Passage provided -
I think it is fascinating in so many different ways. It’s almost as if I personally lived through the difficult choices that people have to make in North Africa and in the Middle East every day. As every day goes by my admiration for them grows. I see what is happening in Syria and in Yemen and that there is still relatively little violence on the part of the protesters. You can still see that their basic fundamental goal is to get rid of the tyranny through non-violent protest and it is amazing to watch. I do believe that there is such a thing as historic moments that never disappear from which people learn. South Africa learned so much from Ghandi in India; Martin Luther King learned from Ghandi; we learned from Martin Luther King and we had our own traditions and I’m sure the young Arab people who saw some of these things happening are drawing on that. 1994 (when the first democratic government of South Africa was formed) and the 1980s are not that far behind us. Many of those people who are participating today were sat in front of their televisions watching when we were in the streets day after day after day braving the dogs and the guns and the tear gas, burying our people, funeral after funeral. When I see the funerals taking place in the Arab world I think of the time Archbishop Tutu and I buried 27 people (actually 42 were killed but the police would not release the other bodies); I think of that when I see bodies being carried out to be buried Friday after Friday in the Arab world.

Our struggle had all sorts of political ideologies but it was never completely secularised. The faith, as Archbishop Tutu said this morning, that there is a God of justice who will help us sustain the struggle is an amazing thing. When I see all those thousands of Muslims go down and bow down before Allah I must say, when I saw it for the first time I looked at my wife and I said, I tell you now, if people sustain that, all those tyrants will be quaking in their boots and they know that they will not be able to hold out against that power.

I believe that, just as a few years ago the civil rights struggle in the United States, and then more especially the anti-apartheid struggle, became the moral standard by which the world was judged in terms of its taking sides in terms of right or wrong and getting on the right side of the human revolution for humanity and for justice and for the restoration of dignity
and for the future for children; that particular moment in history where the world is invited to participate in this revolution for the sake of the good and for the sake of the future and for the sake of justice; and where that decision hinges upon evil and wrong on the one side and justice and right on the other side and will mark the world in a way that says this is a litmus test for international solidarity and for international law and justice, that test today comes from the Arab Spring.

HC: The Arab Spring or Palestine?

AB: You have the Arab Spring taking place but at the hub of it all is Palestine. I believe that what is happening now would not have happened if it had not been for the perennial struggle of the Palestinian people. They may not be mentioned every time but I can tell you now that if it was not for them, nothing like the Arab Spring would ever have happened in the Middle East.

Pointing rows for text and elements:
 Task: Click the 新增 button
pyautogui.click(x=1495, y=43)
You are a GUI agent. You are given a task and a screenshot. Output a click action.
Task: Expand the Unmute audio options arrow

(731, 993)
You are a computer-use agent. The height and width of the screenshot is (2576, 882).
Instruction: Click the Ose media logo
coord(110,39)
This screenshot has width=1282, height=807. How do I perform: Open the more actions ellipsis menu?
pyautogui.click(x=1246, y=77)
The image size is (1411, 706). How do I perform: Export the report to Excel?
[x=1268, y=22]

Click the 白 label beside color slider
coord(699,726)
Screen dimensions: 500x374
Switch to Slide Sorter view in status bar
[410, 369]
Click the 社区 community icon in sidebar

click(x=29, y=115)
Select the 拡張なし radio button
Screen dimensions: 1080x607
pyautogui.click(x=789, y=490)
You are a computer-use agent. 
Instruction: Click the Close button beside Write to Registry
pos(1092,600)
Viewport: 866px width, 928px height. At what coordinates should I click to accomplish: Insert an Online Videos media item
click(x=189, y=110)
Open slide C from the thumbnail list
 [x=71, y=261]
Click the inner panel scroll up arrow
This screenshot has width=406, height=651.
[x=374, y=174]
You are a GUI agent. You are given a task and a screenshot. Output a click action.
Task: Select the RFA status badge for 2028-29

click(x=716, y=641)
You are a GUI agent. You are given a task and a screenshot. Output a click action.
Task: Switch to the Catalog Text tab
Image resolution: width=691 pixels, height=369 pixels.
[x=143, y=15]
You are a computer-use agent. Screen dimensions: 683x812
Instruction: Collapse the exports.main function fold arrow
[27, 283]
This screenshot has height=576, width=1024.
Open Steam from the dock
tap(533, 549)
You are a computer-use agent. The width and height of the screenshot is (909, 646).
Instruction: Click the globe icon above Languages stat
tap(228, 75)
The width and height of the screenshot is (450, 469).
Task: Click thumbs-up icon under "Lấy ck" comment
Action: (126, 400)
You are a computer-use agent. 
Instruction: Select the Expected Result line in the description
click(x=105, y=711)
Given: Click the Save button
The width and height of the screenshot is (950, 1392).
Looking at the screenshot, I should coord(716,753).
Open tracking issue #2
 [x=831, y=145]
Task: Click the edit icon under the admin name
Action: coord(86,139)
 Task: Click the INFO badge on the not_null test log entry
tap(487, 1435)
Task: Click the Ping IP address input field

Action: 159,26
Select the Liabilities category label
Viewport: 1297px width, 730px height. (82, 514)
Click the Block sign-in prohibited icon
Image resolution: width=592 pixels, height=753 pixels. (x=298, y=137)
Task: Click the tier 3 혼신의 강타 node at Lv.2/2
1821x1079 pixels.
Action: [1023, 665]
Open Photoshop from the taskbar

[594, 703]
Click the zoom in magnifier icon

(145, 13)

To do -
a. Restate word for word the part of the interview excerpt running from "HC: The Arab" down to "the Middle East.".
b. Please quote everything in the rows from the line that contains "Given: Click the Save button" down to the line that contains "Action: coord(86,139)", with both of those lines included.
The interview excerpt and the rows are unrelated to each other.

Answers for the exercise -
a.
HC: The Arab Spring or Palestine?

AB: You have the Arab Spring taking place but at the hub of it all is Palestine. I believe that what is happening now would not have happened if it had not been for the perennial struggle of the Palestinian people. They may not be mentioned every time but I can tell you now that if it was not for them, nothing like the Arab Spring would ever have happened in the Middle East.

b.
Given: Click the Save button
The width and height of the screenshot is (950, 1392).
Looking at the screenshot, I should coord(716,753).
Open tracking issue #2
 [x=831, y=145]
Task: Click the edit icon under the admin name
Action: coord(86,139)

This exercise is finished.